原文 =

---+---

2018年12月12日、ロコモティブシンドローム対策に医療、テクノロジー、コミュニケーションの分野の第一人者が取り組むプロジェクトの発足会見が行われた。広く一般にアイデアを求めるなどオープンイノベーションのかたちをとり、2020年にはプロジェクトから第一弾の商品・サービスを生み出したいという。
医療 x テクノロジー x コミュニケーション
今回発表されたプロジェクトの大きな特徴は、主要チームメンバーが各界の第一人者であることだ。
まずロコモティブシンドローム対策推進の中心をこれまでも担ってきた、ロコモ チャレンジ推進協議会会長の大江隆史氏(NTT東日本関東病院 院長補佐・手術部長)が登壇。「現在、すでに要介護になる原因は、ロコモティブシンドロームも関係する運動器の疾患がトップになっている。このことがあまり知られていないので、若い世代や、ロコモ度がまだ低い段階にある約4500万人に対策をアピールしていきたい」と、プロジェクト発足の意気込みを語った。
続いて登壇したのは気鋭のメディアアーティストとして知られ、最近は「xDiversity」プロジェクトで介護分野へのテクノロジー応用にも取り組む落合陽一氏(JST CREST xDiversity プロジェクト研究代表者/筑波大学学長補佐・准教授/ピクシーダストテクノロジーズ株式会社代表取締役)。現在の自分のプロジェクトを紹介しながら、超高齢社会であり労働人口減少が激しいこれからの日本ではテクノロジーの活用が必須だとし、しかもそのためには「時間がない。様々な問題を同時解決しなければどうにもならない」と危機感を表明。「できるだけ早い段階でAIとロボティクス、あらゆるIoT機器を活用する社会構造を実現しなければならない」とした。
落合氏は、いま取り組んでいる様々なプロジェクトは「直面する課題にいまから対応するために、汎用的なAIやデバイスが開発されるのを待つのではなく、それぞれ個別具体的に、かつ必要不可欠な課題にひとつひとつ対応していく。そのことによってこそ、そこから得られるデータは価値の高いものになる」と力説。今回のプロジェクトに関しては「いま自分が関わっているプロジェクトはすでに障害を持つ方に対するものが多いが、そのために培ったものを予防のためにいかに活かせるか。やはり車椅子のお世話にならないように生活できるのがいいわけで、団塊の世代が75歳以上になる2025年、あと7年でいかに(ロコモティブシンドロームに対する)社会認知を上げ、予防的措置を普及させ介護状態になる人を減らせるかが課題と考えている。これらを同時に進めるのは大変だが、背に腹は変えられない。とにかくやってみるしかない」と強い思いを吐露した。
主要メンバーの最後として登壇したのは、近山知史氏(TBWA\HAKUHODO シニアクリエイティブディレクター)。表現の専門家としてさまざまな媒体の広告に携わるほか、運動機能の回復をサポートする車椅子「COGY」や、認知症の方が給仕するレストラン「注文を間違える料理店」のクリエイティブを手がけるなど、医療/介護領域、またはソーシャルな取り組みにも実績がある。近山氏は自身のこれまでの作品を振り返りながら、このプロジェクトに対しては「(コミュニケーション戦略で)みんなの問題として認識してもらえるようにしたい。また、歩くことの価値を広げていきたい」と意気込みを示した。

---+---

確認用データ =

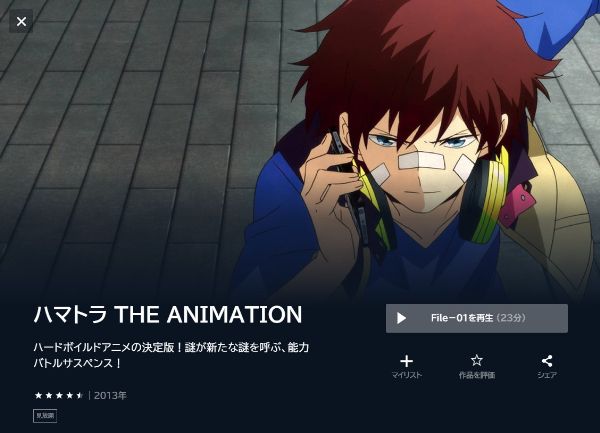The height and width of the screenshot is (433, 600).
Task: Click the first filled rating star
Action: pos(38,395)
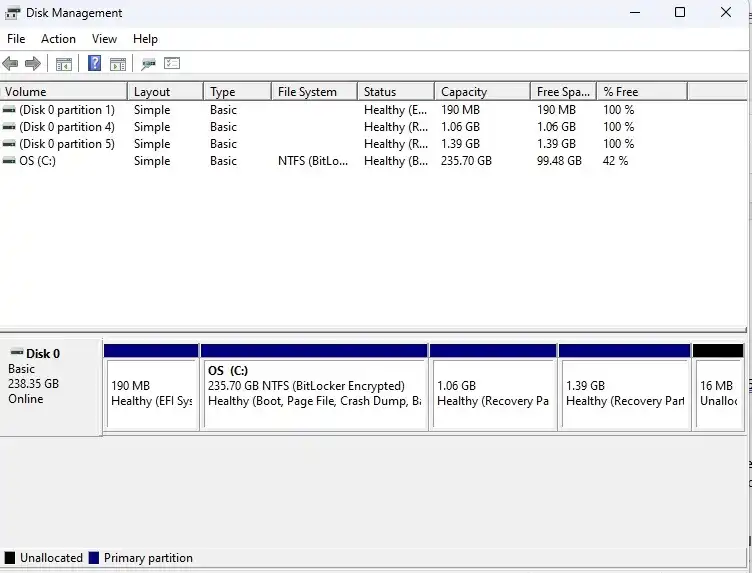Sort volumes by Capacity column header

(x=480, y=92)
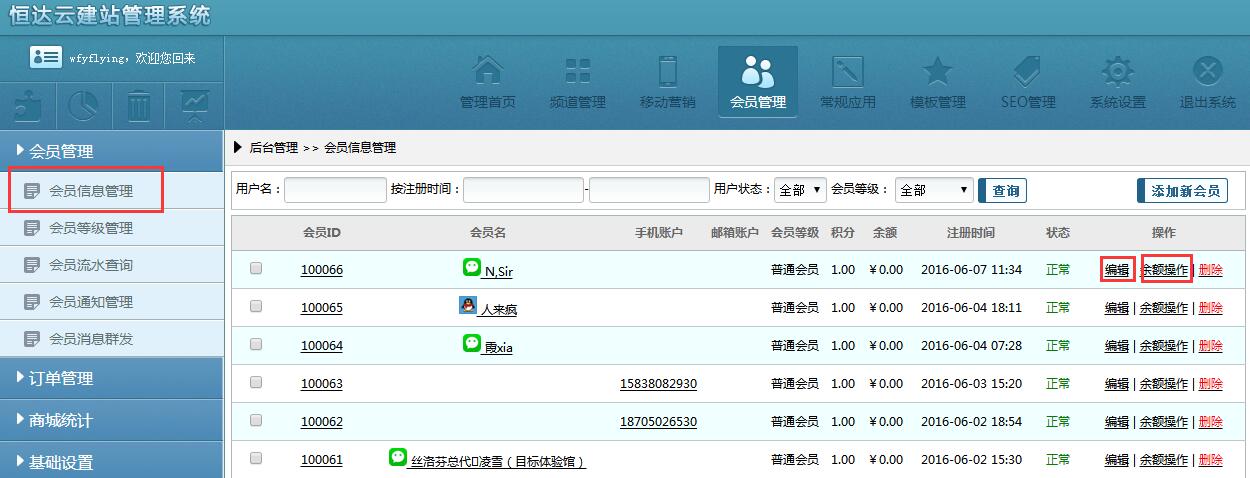Open 管理首页 home icon

coord(487,72)
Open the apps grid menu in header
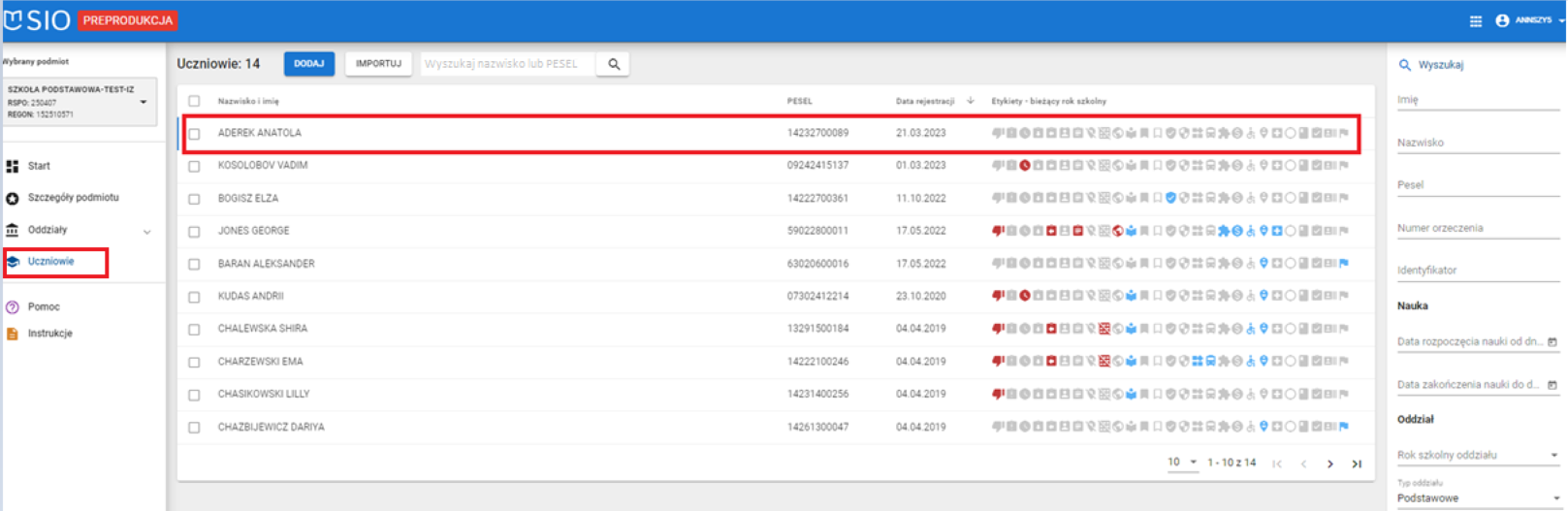This screenshot has height=511, width=1568. coord(1475,20)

---+---

課題 A =
原文から、「2018年12月12日、ロコ」で始まり「各界の第一人者であることだ。」までの部分を、一字も変えずに抜き出してください。
課題 B =
原文によると、このプロジェクトは第一弾の商品・サービスを何年に生み出したいとしていますか。
この資料は使わなくても大丈夫です。

回答欄 A =
2018年12月12日、ロコモティブシンドローム対策に医療、テクノロジー、コミュニケーションの分野の第一人者が取り組むプロジェクトの発足会見が行われた。広く一般にアイデアを求めるなどオープンイノベーションのかたちをとり、2020年にはプロジェクトから第一弾の商品・サービスを生み出したいという。
医療 x テクノロジー x コミュニケーション
今回発表されたプロジェクトの大きな特徴は、主要チームメンバーが各界の第一人者であることだ。

回答欄 B =
2020年